During the slave years wealth was sucked out of the economy in sugar exports. Today it is sucked out in tourism dollars since most of the hotels are US-owned. So poverty continues and the people of Antigua continue to be exploited in service jobs for the hotel trade.

Slavery was bad. We can all see that now. People knew it was bad at the time but its evils were overlooked because of the enormous wealth it earned for those holding the whip hand. Today wealth is earned through continuing efficiencies and the suppression of wages in the cause of maintaining competitiveness.

Yet at the top of the earnings hierarchy those dynamics are reversed and competitive forces are increasing wages within the so-called “war for talent”. This talent is usually associated with the money markets and financial institutions. Rarely today is it possible to make the same kind of salaries in manufacturing as can be made in professional services, consulting and financial trading.

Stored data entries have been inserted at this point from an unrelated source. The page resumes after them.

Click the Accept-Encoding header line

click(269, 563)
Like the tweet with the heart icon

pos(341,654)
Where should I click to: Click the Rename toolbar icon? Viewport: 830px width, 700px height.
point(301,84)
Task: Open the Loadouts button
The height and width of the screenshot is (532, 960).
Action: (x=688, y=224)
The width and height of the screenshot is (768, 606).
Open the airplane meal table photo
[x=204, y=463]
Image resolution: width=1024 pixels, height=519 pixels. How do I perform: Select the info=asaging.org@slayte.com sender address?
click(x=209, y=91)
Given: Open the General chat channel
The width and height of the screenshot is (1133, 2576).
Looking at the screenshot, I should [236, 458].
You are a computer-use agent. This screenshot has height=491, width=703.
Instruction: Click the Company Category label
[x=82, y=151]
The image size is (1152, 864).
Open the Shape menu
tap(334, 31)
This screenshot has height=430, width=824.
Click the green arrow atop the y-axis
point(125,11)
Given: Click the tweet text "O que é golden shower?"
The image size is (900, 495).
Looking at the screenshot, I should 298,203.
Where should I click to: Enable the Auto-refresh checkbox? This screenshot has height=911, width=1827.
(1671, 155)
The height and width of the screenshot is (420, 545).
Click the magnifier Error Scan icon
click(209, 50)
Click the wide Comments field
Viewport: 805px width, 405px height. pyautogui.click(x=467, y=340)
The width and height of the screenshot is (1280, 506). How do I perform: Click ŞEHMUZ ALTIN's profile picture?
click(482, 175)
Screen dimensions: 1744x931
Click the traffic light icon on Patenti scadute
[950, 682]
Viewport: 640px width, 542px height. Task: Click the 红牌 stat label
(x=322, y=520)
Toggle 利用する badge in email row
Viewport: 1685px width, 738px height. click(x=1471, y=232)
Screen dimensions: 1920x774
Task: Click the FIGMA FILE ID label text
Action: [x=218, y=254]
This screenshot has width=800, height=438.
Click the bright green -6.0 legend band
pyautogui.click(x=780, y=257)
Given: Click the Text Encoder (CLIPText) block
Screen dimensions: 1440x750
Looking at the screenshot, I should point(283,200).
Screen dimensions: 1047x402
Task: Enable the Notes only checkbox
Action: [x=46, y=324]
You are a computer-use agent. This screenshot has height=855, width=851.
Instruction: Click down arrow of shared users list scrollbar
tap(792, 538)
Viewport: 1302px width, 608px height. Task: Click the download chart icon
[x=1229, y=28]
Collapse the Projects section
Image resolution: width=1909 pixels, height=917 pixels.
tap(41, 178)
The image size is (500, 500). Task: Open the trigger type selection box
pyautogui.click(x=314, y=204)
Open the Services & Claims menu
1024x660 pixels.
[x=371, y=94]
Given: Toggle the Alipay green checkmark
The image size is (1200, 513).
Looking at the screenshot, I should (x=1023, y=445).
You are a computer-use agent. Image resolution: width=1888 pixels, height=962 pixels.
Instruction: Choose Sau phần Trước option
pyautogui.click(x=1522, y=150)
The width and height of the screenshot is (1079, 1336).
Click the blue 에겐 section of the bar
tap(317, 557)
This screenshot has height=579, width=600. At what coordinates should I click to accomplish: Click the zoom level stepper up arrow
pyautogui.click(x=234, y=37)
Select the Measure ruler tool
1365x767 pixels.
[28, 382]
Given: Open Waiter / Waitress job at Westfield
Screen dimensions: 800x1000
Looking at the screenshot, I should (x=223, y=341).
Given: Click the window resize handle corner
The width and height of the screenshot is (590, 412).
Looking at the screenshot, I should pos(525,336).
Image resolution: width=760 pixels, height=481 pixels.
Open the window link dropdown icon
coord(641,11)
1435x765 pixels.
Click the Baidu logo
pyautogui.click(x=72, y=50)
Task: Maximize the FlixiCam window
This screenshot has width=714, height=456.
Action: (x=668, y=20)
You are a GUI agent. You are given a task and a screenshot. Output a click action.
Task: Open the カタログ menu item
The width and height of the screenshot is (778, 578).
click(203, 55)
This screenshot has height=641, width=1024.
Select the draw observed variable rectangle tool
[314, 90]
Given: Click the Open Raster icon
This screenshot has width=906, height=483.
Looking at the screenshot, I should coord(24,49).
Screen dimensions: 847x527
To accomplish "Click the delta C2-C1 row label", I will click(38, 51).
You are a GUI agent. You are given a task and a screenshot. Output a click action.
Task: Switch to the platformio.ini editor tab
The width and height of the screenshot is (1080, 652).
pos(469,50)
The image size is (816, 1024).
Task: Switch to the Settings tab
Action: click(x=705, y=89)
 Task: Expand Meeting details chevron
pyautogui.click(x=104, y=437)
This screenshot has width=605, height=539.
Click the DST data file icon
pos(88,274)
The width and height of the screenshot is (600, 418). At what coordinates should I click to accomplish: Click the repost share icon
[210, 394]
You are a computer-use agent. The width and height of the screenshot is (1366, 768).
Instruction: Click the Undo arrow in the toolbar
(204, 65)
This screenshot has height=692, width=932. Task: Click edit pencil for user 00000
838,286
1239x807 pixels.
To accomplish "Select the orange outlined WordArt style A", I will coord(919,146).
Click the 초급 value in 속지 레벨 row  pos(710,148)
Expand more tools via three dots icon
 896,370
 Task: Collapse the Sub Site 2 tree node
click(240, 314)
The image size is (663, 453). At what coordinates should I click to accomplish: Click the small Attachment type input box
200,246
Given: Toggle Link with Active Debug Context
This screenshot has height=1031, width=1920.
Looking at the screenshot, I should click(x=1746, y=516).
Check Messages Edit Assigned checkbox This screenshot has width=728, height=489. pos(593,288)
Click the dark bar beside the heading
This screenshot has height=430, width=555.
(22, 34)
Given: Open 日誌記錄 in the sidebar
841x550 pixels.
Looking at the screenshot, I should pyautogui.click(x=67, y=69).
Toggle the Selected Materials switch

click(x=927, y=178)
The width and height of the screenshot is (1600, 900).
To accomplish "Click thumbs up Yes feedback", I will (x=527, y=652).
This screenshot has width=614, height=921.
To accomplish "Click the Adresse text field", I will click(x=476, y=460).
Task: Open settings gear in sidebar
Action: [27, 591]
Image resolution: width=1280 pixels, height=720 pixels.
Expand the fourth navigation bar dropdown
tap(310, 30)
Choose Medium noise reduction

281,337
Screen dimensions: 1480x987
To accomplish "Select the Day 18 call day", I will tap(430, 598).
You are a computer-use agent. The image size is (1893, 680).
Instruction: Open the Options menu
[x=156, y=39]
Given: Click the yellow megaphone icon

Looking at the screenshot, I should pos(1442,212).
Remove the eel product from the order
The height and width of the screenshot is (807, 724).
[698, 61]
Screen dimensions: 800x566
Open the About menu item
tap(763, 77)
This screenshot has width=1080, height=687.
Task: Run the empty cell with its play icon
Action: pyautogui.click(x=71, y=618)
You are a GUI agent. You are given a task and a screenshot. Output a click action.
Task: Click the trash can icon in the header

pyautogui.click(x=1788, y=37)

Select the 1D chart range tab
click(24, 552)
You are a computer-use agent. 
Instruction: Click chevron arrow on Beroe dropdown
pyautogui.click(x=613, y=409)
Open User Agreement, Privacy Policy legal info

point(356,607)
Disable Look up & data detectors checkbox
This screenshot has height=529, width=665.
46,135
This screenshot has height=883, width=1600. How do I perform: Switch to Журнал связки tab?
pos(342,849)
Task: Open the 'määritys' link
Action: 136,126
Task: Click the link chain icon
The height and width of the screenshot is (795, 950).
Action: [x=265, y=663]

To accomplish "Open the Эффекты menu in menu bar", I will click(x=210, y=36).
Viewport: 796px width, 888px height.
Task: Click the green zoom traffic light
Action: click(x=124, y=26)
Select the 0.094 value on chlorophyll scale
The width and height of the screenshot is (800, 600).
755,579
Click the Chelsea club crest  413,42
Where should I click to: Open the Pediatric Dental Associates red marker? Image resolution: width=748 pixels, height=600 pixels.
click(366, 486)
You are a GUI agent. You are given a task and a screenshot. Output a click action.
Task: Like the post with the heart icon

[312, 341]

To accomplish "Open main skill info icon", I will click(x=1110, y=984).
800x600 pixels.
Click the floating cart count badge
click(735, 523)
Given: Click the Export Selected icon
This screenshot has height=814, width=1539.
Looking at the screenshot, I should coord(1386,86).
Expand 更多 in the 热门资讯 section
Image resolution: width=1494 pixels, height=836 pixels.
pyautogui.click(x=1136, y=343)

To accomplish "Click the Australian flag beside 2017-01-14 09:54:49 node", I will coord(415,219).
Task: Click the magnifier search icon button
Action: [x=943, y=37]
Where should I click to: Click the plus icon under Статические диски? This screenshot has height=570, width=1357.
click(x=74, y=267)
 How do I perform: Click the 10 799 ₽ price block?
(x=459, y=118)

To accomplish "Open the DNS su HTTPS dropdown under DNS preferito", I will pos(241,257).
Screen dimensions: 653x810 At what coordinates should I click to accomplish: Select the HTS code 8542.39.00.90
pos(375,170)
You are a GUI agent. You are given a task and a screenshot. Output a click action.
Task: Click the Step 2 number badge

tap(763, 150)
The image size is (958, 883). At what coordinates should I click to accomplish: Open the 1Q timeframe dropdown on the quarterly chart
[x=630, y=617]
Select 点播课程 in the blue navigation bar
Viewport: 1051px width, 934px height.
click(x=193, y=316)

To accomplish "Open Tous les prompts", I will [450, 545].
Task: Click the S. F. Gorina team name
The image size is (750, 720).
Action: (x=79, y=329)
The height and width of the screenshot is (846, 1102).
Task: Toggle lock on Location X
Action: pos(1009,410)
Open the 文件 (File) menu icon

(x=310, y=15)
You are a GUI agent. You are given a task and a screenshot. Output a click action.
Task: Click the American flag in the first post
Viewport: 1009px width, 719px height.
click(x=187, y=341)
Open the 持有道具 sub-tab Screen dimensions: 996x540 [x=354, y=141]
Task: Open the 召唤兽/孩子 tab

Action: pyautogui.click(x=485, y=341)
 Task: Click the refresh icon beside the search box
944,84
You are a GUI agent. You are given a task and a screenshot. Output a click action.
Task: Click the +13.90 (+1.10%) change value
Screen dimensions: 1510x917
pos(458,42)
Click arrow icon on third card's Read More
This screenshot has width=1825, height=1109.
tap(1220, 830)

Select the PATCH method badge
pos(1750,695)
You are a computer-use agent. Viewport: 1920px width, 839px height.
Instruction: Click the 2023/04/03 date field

Adam Smith’s pin-making economics – based on the pursuit of efficiency, labour organisation, wealth creation and the cash nexus – continue to prevail but labour markets have become strained and I wonder for how much longer even relatively well-off people will be prepared to tolerate a system that celebrates growing inequality.

Among the people I met last week were hedge fund managers who couldn’t believe their good fortune and some former investment bankers who were glad to have moved on. The former investment bankers – all women – had built up sufficient personal wealth to make a lifestyle choice and each had opted for new careers that they argued delivered better intrinsic rewards. One of the women was working now in the cosmetics industry where she had a genuine interest in the product.

Today, in the UK at least, people have the legal right to investigate part-time working possibilities with their employers. As final salary pension schemes continue to dwindle the incentive to work full-on up to retirement is on the wane. And, as the age-discrimination law makes enforced early retirement more difficult, the scope for more variable later careers is increasing.

In the early part of the industrial revolution when people were encouraged to formalise their working weeks around daily shifts the phenomenon of “St Monday” was widespread as many people chose to match the financial returns from their labour against subsistence needs for food, clothing and shelter.

Consumerism destroyed that equation since it created material desires that continue to fuel what dominant US thinking translates in to the pursuit of happiness. It seems extraordinary in a world exposed to growing environmental threats that this equation should prevail without challenge. Where is the “economics of enough?”